売主が「申込金」を求めるのは、買主の「本気度を測るため」という意味合いが大きいです。申込金額は売主の設定によって異なりますが、相場は10万円前後になります。買主がその10万円を支払うのをためらうということは、売主側は、その買主に対して申込みを撤回する恐れがあると考えるというわけです。

 

申込みが受け付けられると、原則的にその物件は他の人が申し込むことができなくなります。つまり、一旦購入者の募集を止めるわけです。ですから売主は申込みの撤回をされると、その分の販売期間が無駄になるという不利益を被ることになるので、その回避策として申込金の徴収という形で買主の購入意思をはかるのです。

 

【申込みを撤回したとき】

もしも、申込みを撤回した場合には、申込金は全額返還されます。というのも、申込みは法的拘束力がなく、単なる意思確認だからです。申込金も売主が「預かるお金」という扱いになるので、申込みが撤回されれば全額返金になるというわけです。

 

【申込金納入時の注意点】

申込金を支払う場合には、必ず「預かり証」を受け取るようにしましょう。よほど悪質でないと「返金しない」などということはありませんが、お金のことなのでリスクヘッジしておいた方が無難です。

「買付証明書」とは何か

「買付証明書」とは、主に中古物件購入時に提出する書面で、新築物件購入時の「購入申込書」と似ています。新築物件購入時は「購入申込書」に署名・捺印し、中古物件の場合は「買付証明書」に署名・捺印するというわけです。買付証明書に関しては、以下の2点を認識しておきましょう

 

【買付証明書の記載内容】

買付証明書に記載する項目は以下の通りです。

 

・住所や氏名

・購入希望額

・引渡し希望日

・資金内訳

 

買付証明書にフォーマットはありませんが、一般的には上記のような内容になります。諸条件を記載することで、口頭での取引ではなく、きちんと書面上の取引にするのが狙いです。

 

【買付証明書の意味】

そもそも、なぜ購入申込書ではなく「買付証明書」と呼ぶかというと、その条件で売主がOKするかがわからないからです。新築物件の場合は、販売する不動産会社が売主ということが多いので、諸条件が決まりやすいということがあります。そのため、条件確認と申込みが同時に行われるという状況が多くなります。

 

一方、中古物件の場合は、買主と話をする販売担当者は、取引を仲介する不動産会社の社員であり、その先に売主がいるという構図です。

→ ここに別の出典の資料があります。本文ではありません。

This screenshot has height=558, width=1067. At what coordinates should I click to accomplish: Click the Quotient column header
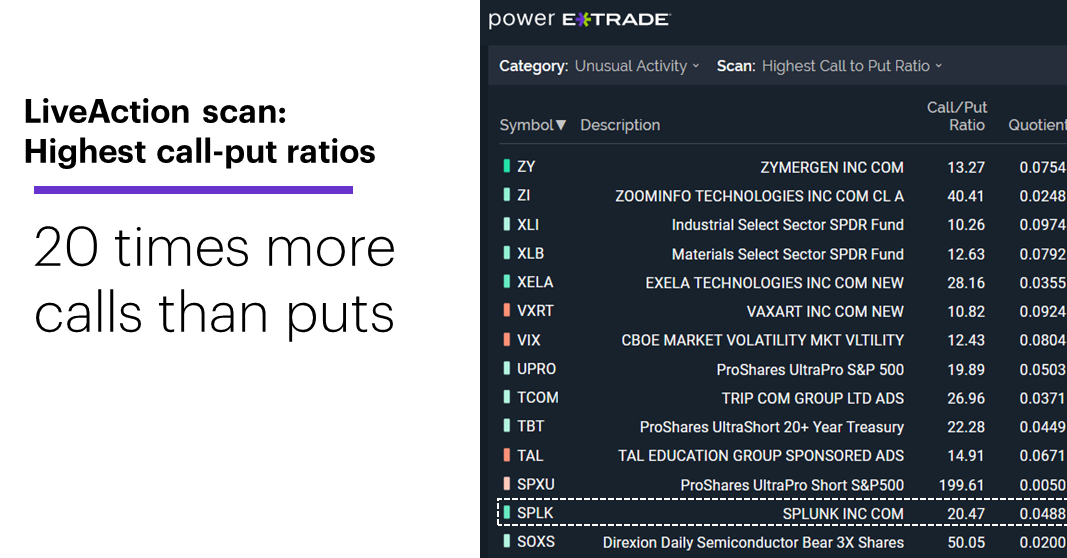[1037, 125]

そのため、一旦諸条件を書類にまとめ、売主に提示・確認するという意味で「買付証明書」を提出するのです。

 

そして、その買付証明書の内容で問題なければ、売主は「売渡承諾書」という書面を発行し、売買契約へと移行します。もちろん、買付証明書を提出したものの、売主がその条件に納得しなければ買付証明書は無効になります。そのときは、買主は再度交渉するか、売主の提示した条件を受けるか、あるいは購入を諦めるかを決めます。